A parcela da população que considera o governo Jair Bolsonaro bom ou ótimo encolheu de 49% em janeiro para 34% em março – queda de 15 pontos porcentuais em dois meses. Já os que avaliam a gestão como ruim ou péssima saltaram de 11% para 24%. Os dados são de três pesquisas mensais de avaliação do Ibope, divulgadas em bloco nesta quarta-feira, 20. A proporção de brasileiros que consideram o governo Bolsonaro regular também está aumentando, segundo o instituto: de 26% em janeiro, a taxa chegou agora a 34%.
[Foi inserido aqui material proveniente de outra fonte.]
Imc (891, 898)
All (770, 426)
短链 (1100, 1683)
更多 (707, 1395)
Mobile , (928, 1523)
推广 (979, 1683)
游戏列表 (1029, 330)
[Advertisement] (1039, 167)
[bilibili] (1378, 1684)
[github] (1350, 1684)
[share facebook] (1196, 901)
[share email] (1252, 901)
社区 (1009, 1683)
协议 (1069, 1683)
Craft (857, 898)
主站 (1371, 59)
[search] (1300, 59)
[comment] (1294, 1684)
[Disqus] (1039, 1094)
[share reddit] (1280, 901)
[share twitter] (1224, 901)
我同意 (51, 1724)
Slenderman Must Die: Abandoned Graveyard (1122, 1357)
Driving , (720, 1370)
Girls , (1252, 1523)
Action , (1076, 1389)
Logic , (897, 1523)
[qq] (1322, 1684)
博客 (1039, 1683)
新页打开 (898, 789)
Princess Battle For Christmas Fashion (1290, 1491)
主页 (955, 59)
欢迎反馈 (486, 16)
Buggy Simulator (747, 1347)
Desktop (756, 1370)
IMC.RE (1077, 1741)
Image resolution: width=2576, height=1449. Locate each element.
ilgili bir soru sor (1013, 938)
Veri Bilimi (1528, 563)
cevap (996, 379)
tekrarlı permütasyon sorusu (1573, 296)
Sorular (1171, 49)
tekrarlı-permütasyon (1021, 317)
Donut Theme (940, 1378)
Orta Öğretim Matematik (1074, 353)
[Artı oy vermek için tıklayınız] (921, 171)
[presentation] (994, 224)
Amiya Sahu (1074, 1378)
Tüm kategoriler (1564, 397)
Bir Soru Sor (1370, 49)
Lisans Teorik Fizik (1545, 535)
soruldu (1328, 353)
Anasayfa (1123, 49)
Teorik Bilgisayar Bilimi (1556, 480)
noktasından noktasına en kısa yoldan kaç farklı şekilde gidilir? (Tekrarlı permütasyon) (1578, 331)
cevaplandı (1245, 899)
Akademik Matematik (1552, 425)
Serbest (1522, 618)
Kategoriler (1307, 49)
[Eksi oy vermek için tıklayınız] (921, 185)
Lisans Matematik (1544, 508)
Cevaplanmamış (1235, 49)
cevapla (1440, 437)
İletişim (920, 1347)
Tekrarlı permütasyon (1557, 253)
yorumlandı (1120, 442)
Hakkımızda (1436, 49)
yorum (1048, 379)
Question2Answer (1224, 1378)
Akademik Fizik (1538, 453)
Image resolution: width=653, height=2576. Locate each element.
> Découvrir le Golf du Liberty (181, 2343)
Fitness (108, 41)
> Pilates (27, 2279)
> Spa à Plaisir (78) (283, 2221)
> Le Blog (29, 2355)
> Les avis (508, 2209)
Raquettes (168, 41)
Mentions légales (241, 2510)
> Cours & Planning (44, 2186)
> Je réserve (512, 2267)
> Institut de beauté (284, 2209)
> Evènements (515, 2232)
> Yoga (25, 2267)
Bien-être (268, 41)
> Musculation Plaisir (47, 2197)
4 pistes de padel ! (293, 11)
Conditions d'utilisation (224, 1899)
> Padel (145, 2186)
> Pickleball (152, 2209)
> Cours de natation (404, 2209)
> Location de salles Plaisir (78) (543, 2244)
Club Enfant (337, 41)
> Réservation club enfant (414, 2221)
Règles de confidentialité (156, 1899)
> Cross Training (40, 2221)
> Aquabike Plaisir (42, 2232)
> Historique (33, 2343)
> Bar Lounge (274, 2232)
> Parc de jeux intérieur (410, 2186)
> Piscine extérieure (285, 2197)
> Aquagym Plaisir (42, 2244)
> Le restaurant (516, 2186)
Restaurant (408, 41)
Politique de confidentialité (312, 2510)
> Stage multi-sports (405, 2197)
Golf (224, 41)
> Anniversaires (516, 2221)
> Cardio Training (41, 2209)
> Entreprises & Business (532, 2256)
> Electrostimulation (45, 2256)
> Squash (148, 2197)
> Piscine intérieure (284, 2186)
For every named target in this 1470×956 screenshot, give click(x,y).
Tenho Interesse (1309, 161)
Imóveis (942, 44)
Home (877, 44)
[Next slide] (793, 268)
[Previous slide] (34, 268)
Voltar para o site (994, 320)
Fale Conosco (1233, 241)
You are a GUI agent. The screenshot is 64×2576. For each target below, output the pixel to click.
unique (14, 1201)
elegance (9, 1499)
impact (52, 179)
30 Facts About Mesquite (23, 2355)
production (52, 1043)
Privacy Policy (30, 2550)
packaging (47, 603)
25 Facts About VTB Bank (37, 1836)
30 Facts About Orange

Além de quantificar quem considera o governo bom/ótimo, regular ou ruim/péssimo, o Ibope também perguntou aos entrevistados se aprovam ou desaprovam a maneira como o presidente governa – pergunta que não dá margem a uma resposta neutra. Nesse caso, a taxa de aprovação ainda alcançou em março 51% – maioria absoluta –, mas em tendência de queda forte. Em janeiro, 67% aprovavam Bolsonaro. No mês seguinte, o resultado chegou a 57%. Já a desaprovação foi de 21%, 31% e 38%, respectivamente, na série de três pesquisas.

Os levantamentos revelam ainda uma redução acentuada na credibilidade do presidente. Em janeiro, 62% afirmavam confiar em Bolsonaro. A taxa caiu para 55% em fevereiro e, agora, para 49%. Os que não confiam no presidente passaram de 30% em janeiro para 44% em março.

Avaliação é a pior de um presidente com três meses de gestão

Pelo menos nos últimos 25 anos, o nível de satisfação dos entrevistados com o governo é o mais baixo registrado em pesquisas feitas no terceiro mês de gestão, segundo o Ibope. Só presidentes em segundo mandato tiveram avaliação pior em pesquisas feitas em março do primeiro ano – nesses casos, porém, não se tratava do terceiro mês de governo, mas do 51º. 

Em seu segundo mandato, em pesquisa Ibope feita em março de 1999, Fernando Henrique Cardoso teve 22% de taxa de avaliação boa ou ótima. Dilma Rousseff, em março de 2015, obteve apenas 12%. No início de seus primeiros mandatos, porém, os dois eram mais bem avaliados que Bolsonaro, o que também vale para Fernando Collor de Mello e Luiz Inácio Lula da Silva — este com taxa de bom ou ótimo superior à do atual presidente até no segundo mandato (49%).

A série de pesquisas mostra desgaste generalizado do governo Bolsonaro, mas a insatisfação aumentou mais acentuadamente em determinados segmentos do que em outros. No recorte regional, por exemplo, a queda mais forte de avaliação positiva aconteceu no Nordeste. Em março, apenas 23% dos nordestinos consideravam o governo ótimo ou bom, uma queda de 19 pontos porcentuais desde janeiro.

Na divisão do eleitorado por religião, o nível de satisfação com o governo é maior entre evangélicos (41%) que entre católicos (33%), mas nos dois segmentos houve redução significativa desde janeiro (14 e 16 pontos porcentuais, respectivamente).

O porta-voz da Presidência, Otávio do Rêgo Barros, disse que pesquisas são “fotografias de momento” e que é natural o presidente enfrentar certa instabilidade para dar sequência ao seu projeto de governo.

Para a diretora executiva do Ibope, Márcia Cavallari, a velocidade da queda da aprovação de Bolsonaro está relacionada a fatos envolvendo o governo. “Há expectativa grande e imediata da população em relação à melhoria da economia, do emprego, da saúde, da educação e da segurança pública. Não é fácil equilibrar expectativa com a realidade”, disse.

Correções
20/03/2019 | 16h41

O título da primeira versão desta reportagem, publicada às 16h29, informava, incorretamente, que a taxa de ótimo do governo Bolsonaro havia caído 15% desde janeiro. A queda, no entanto, se refere às taxas de bom e ótimo. O título já foi corrigido.